Recent data have proposed that serrated polyps are likely to be the precursor lesions from which CMS4 CRCs arise [16]. Interestingly, we found significantly higher GREMLIN1, NOGGIN, and CXCL12 levels in mesenchymal or CMS4 CRCs. As has been firmly established, BMP activity is strongly influenced by its antagonists [4, 27]. The increased expression of the BMP antagonists could contribute in different ways to the increased proliferation of epithelial cells, both via induction of CXCL12 upregulation but also directly cells by inhibiting the suppression of the BMP-mediated restriction of Lgr5 + stem cell signature genes [28]. Probably both can contribute to serrated polyp development.
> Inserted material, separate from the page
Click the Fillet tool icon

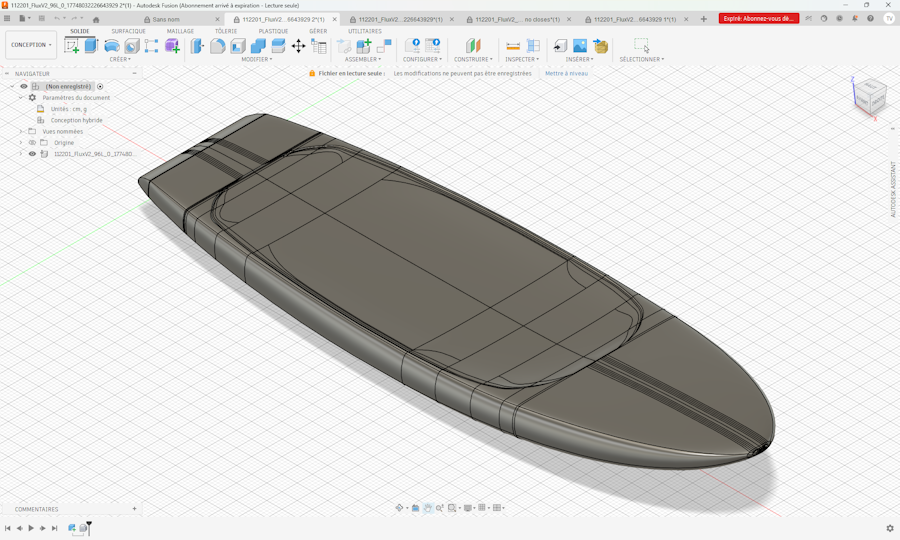click(217, 46)
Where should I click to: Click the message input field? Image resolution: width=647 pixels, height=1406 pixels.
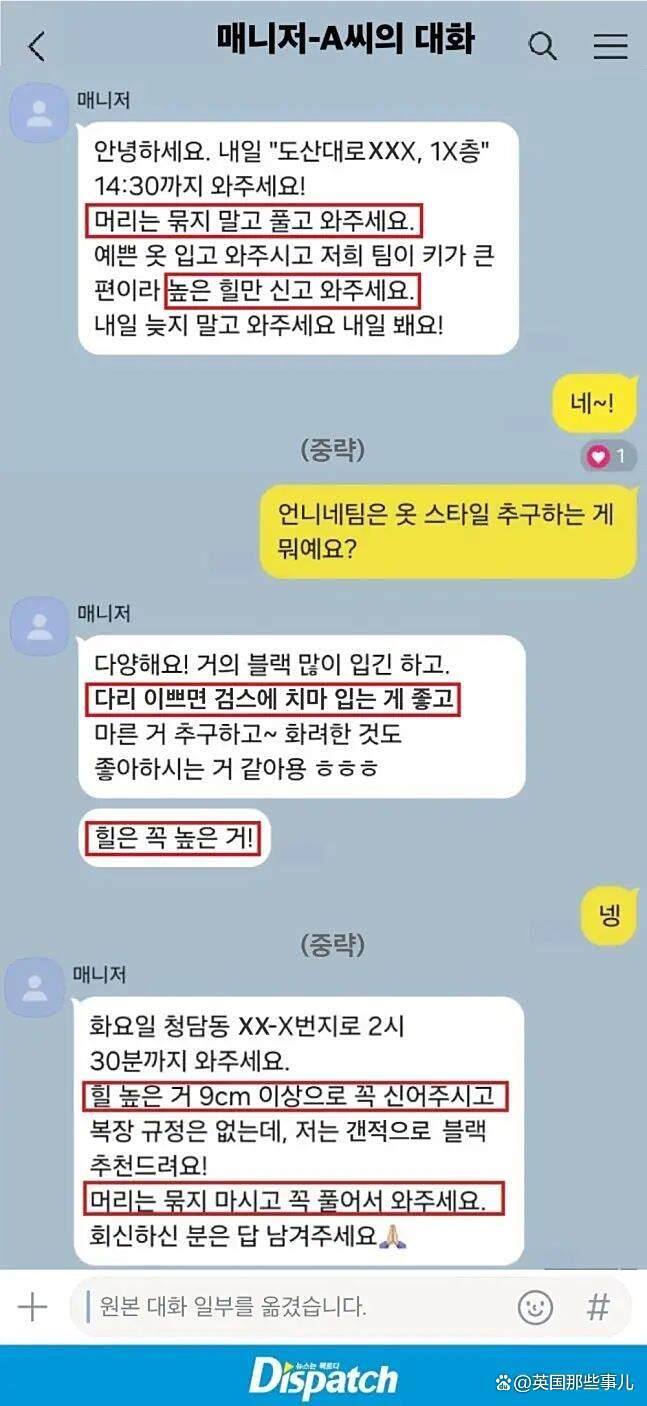(290, 1306)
A previous publication reported that the poor-prognostic CMS4 subtype is characterized by high CXCL12 levels expressed specifically by fibroblasts [29]. However, the mechanism behind CXCL12 upregulation remained unclear but might again be explained by BMP- CXCL12 signaling axis. To our knowledge, there are no papers linking decreased BMP activity to increased CXCL12 expression in cancer. These results suggest that the BMP- CXCL12 signaling axis might be implicated in serrated polyp development. In addition, we found that high GREMLIN1 and NOGGIN expression levels were associated with higher CXCL12 expression and that patients with both high BMP antagonist levels and CXCL12 expression levels had a poor overall survival. However, it remains to be elucidated if the BMP-CXCL12 signaling axis is also of significance in JPS. The polyps formed in individuals with JPS have been characterized as hamartomatous polyps, while the polyps that have developed in the BMPR1A∆−Col1a2 mice have a serrated histology. This could suggest that the mechanism behind the polyp formation is distinct. Transcriptional and protein analyses of polyp specimens from JPS patients should indicate if this is indeed the case.

Taken together, our study shows that fibroblasts with impaired BMP signaling upregulate CXCL12 expression, which is involved in serrated polyp development in the mouse intestine. As CXCL12 can facilitate epithelial proliferation, the altered BMP-CXCL12 signaling possibly contributes to the progression of serrated polyps.